--- RECORDS PROVIDED ---
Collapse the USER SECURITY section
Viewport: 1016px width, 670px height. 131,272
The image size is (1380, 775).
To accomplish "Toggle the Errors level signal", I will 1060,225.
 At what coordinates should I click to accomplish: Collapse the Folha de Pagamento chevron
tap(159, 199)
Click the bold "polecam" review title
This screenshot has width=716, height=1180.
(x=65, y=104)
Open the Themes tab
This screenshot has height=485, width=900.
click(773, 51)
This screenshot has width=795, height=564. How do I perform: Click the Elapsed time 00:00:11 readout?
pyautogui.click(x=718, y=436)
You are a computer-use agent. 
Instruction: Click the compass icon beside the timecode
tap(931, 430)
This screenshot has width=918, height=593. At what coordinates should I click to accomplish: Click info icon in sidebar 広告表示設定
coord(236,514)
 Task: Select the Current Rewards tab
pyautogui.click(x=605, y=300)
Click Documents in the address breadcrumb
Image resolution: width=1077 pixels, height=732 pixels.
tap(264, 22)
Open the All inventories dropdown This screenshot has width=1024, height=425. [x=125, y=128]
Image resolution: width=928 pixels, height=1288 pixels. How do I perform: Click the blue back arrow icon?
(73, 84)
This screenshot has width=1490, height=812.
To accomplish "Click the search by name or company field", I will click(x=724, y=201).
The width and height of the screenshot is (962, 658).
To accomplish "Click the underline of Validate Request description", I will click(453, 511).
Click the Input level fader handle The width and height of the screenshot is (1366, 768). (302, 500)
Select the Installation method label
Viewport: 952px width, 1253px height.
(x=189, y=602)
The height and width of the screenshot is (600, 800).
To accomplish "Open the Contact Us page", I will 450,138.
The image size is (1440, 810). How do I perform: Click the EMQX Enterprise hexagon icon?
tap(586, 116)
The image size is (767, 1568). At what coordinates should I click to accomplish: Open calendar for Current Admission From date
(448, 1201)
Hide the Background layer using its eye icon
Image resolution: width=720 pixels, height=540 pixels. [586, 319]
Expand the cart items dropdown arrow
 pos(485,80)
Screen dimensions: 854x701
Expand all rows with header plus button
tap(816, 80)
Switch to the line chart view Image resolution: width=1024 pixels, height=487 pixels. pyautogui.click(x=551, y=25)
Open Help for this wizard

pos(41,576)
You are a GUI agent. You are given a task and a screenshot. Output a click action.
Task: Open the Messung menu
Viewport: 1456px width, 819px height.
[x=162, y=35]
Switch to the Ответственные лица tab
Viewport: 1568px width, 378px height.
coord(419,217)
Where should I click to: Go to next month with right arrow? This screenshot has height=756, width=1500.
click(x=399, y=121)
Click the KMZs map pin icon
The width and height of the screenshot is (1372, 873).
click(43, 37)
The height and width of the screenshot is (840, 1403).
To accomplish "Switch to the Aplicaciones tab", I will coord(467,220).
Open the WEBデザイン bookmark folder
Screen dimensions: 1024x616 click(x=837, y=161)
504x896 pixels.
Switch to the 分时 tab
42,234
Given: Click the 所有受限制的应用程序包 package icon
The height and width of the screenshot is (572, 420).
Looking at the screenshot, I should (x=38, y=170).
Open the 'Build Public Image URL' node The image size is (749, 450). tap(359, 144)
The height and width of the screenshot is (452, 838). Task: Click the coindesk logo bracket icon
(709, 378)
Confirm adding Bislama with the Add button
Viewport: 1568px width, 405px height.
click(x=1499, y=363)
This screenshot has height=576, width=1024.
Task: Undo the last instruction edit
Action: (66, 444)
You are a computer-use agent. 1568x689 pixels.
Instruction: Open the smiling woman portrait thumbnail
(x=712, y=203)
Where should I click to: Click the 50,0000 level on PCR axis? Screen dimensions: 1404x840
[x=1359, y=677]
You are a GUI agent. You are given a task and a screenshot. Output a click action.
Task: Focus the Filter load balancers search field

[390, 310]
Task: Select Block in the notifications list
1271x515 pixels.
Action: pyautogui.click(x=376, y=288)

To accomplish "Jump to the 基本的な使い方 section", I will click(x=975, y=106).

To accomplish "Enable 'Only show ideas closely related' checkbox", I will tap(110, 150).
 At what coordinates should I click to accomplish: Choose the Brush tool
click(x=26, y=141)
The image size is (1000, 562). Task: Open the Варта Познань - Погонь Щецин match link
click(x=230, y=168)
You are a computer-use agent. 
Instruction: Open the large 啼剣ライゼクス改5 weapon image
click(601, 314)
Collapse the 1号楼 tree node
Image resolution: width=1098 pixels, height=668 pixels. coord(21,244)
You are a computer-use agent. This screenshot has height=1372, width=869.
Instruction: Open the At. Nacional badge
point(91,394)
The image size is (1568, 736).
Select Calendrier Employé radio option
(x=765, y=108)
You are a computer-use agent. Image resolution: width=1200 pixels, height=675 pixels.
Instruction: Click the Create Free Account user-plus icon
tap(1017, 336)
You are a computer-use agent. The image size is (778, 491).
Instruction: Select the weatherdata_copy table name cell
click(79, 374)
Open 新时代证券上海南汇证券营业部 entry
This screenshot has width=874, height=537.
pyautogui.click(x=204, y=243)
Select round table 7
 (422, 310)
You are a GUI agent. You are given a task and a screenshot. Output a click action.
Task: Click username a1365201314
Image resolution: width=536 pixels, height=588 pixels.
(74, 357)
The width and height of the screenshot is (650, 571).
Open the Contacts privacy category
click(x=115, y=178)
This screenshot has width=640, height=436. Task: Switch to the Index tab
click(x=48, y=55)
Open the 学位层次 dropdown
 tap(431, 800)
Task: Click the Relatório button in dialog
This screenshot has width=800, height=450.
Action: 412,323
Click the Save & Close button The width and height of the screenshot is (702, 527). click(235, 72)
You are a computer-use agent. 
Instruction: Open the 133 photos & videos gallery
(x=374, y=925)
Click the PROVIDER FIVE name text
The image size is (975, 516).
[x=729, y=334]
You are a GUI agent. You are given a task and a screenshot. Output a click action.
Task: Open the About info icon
---
* TASK DESCRIPTION: Say how many lines of the listing above contain "will". Include nothing besides the number.

* ANSWER BOX: 7